AIM OF THE EXERCISE
Beginning with the line that contains "Grief Support (412, 2514)", return every line down to the last one in the material below, exactly and with no others.
**** GIVEN DATA ****
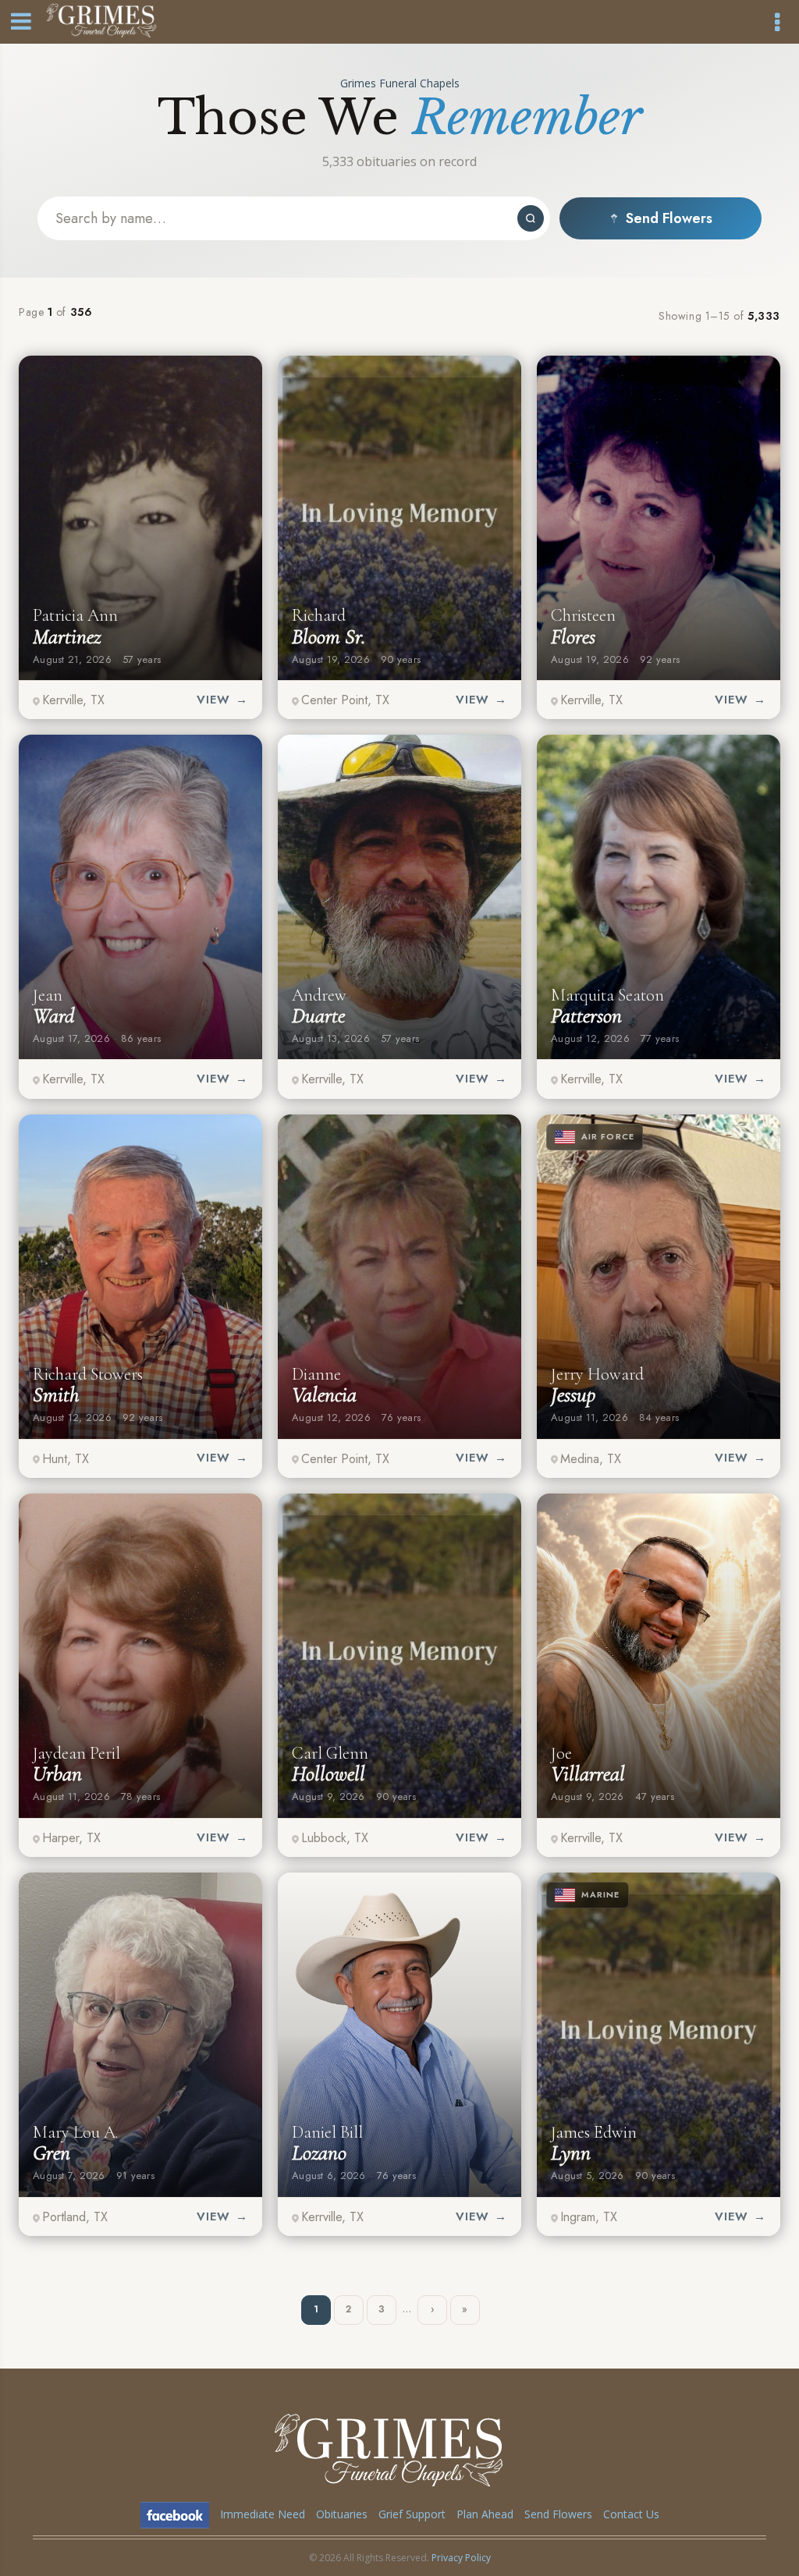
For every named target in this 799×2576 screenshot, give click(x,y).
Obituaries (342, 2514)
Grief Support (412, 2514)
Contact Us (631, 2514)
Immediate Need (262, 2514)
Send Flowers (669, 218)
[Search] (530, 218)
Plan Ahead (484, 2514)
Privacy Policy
****
WRITTEN RESPONSE
Grief Support (412, 2514)
Contact Us (631, 2514)
Immediate Need (262, 2514)
Send Flowers (669, 218)
[Search] (530, 218)
Plan Ahead (484, 2514)
Privacy Policy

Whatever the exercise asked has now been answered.